TASK STATEMENT >>
For each line of the data below that contains "Click", return that line.

SUPPLIED MATERIAL >>
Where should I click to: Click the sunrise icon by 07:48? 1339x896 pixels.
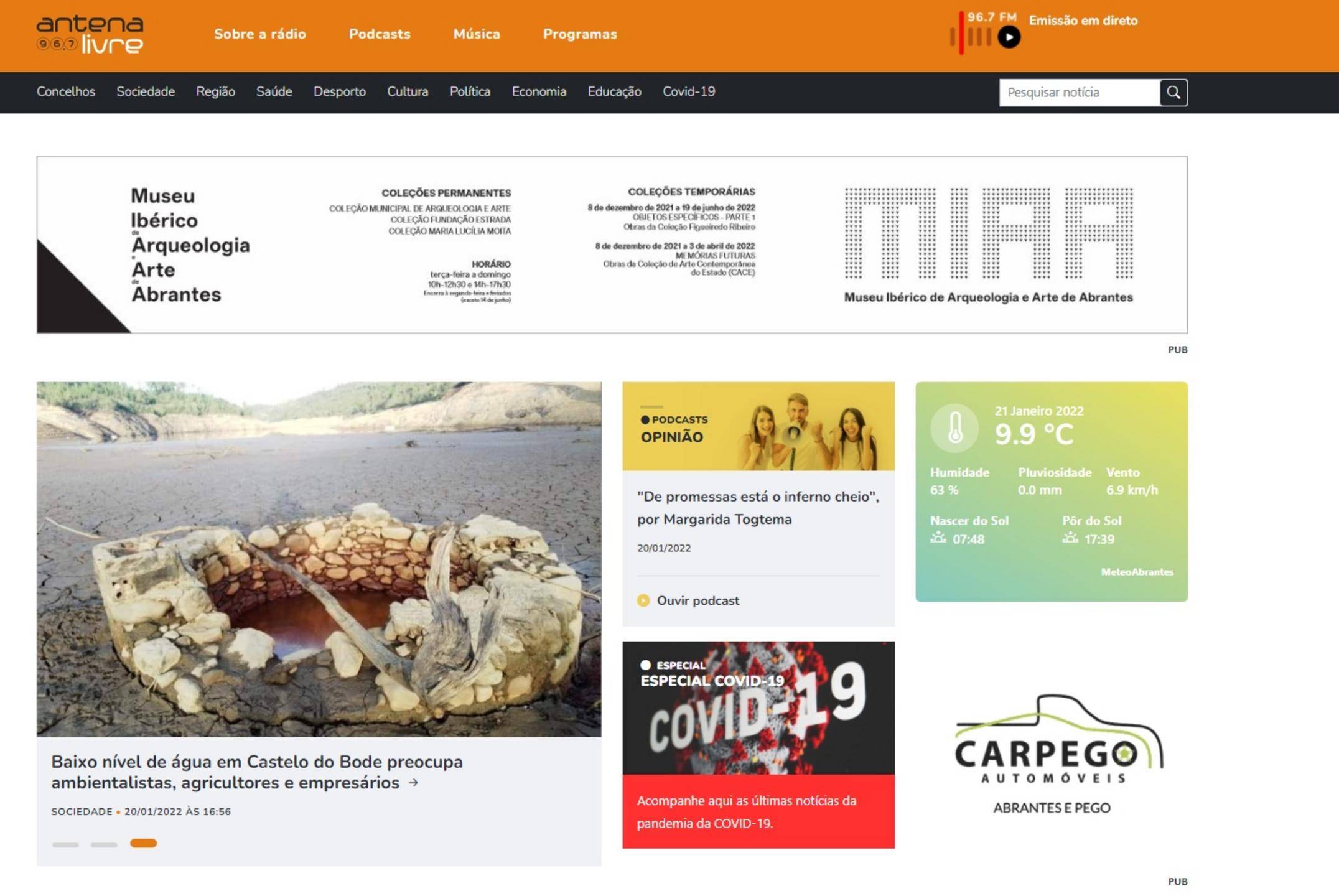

* * *

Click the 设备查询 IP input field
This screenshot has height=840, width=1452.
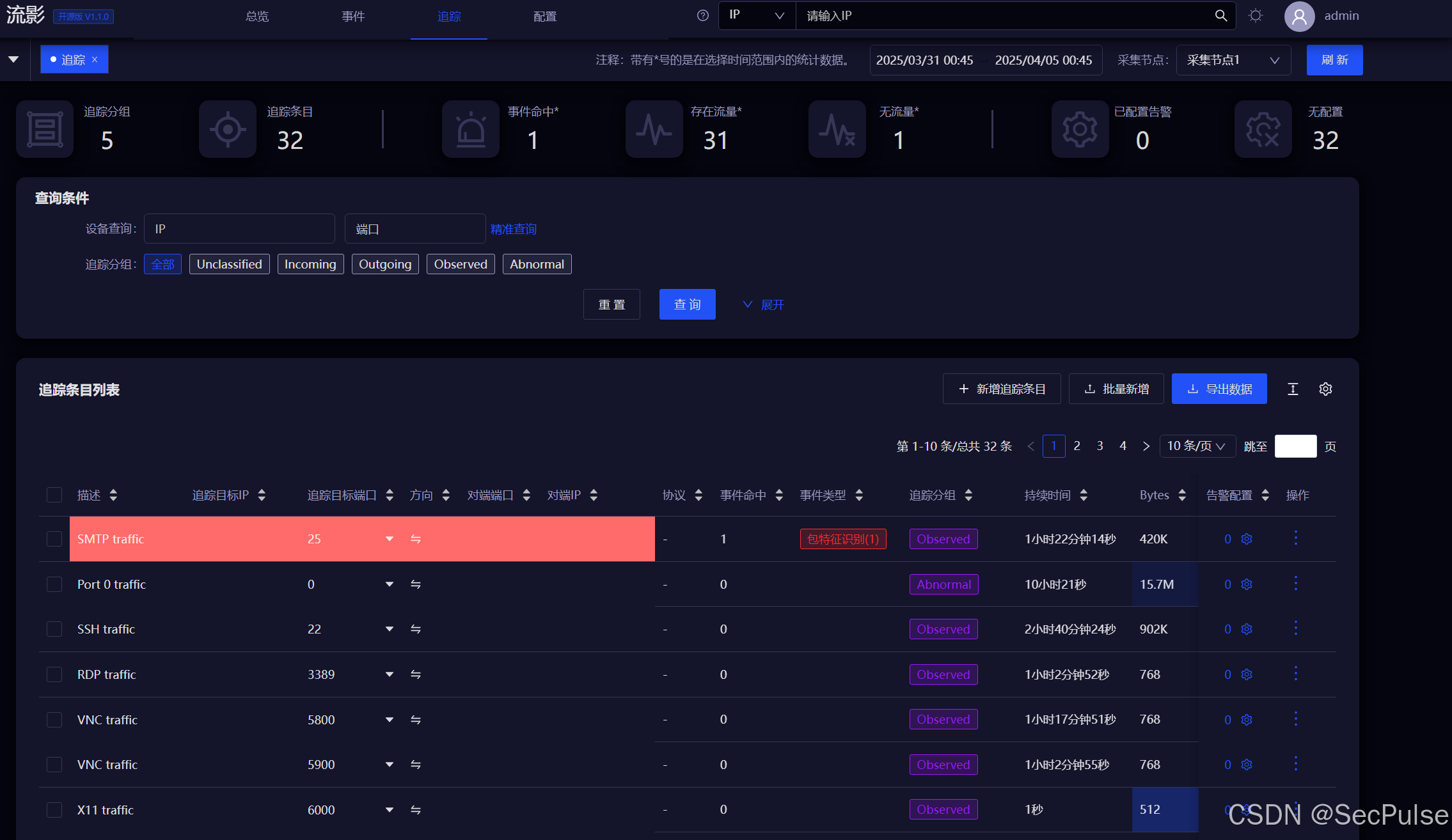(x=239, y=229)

==

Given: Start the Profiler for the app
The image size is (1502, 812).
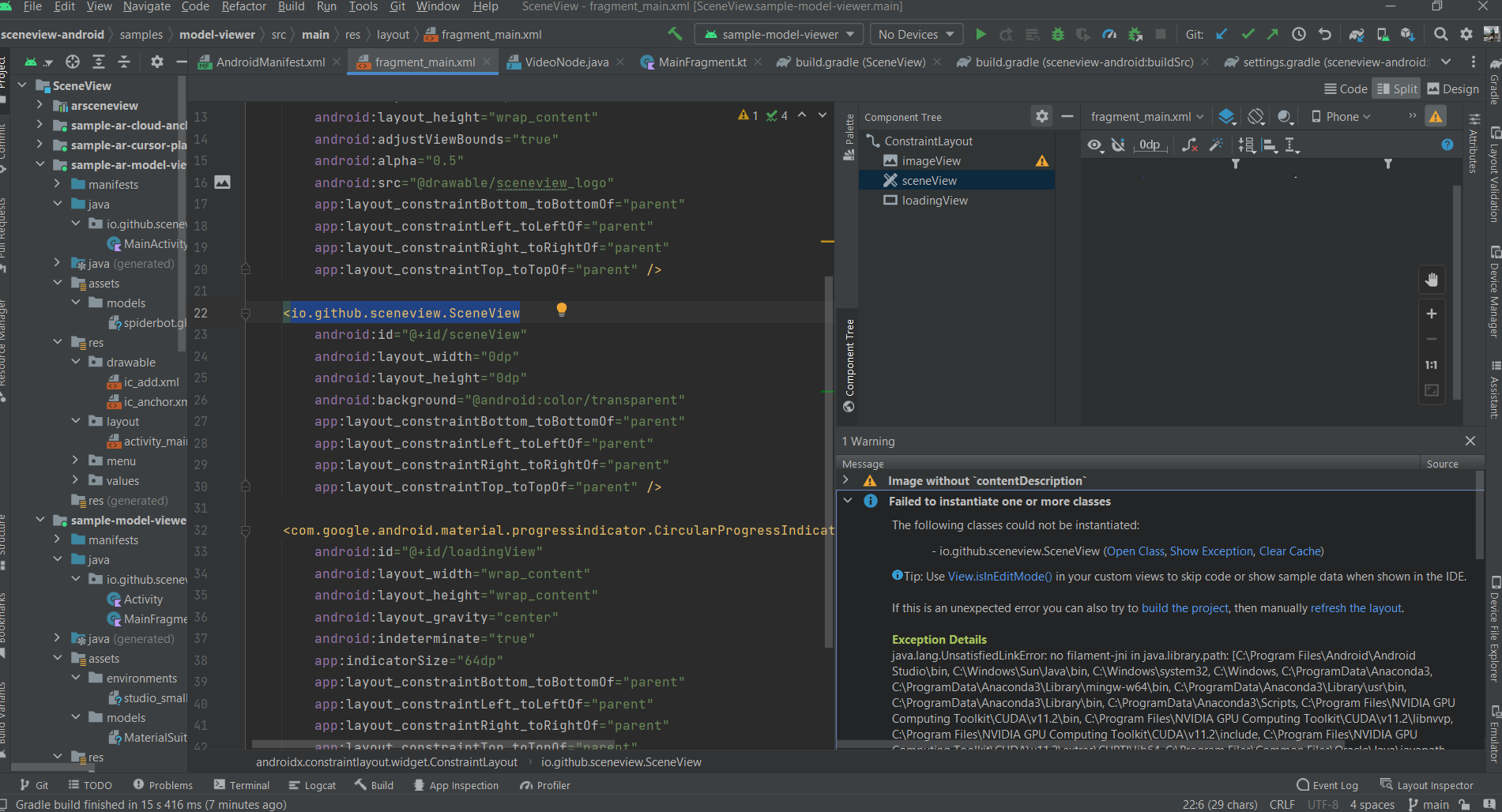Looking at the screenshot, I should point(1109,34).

TASK RESPONSE >>
Where should I click to: Click the sunrise icon by 07:48? 1339x896 pixels.
Click the 设备查询 IP input field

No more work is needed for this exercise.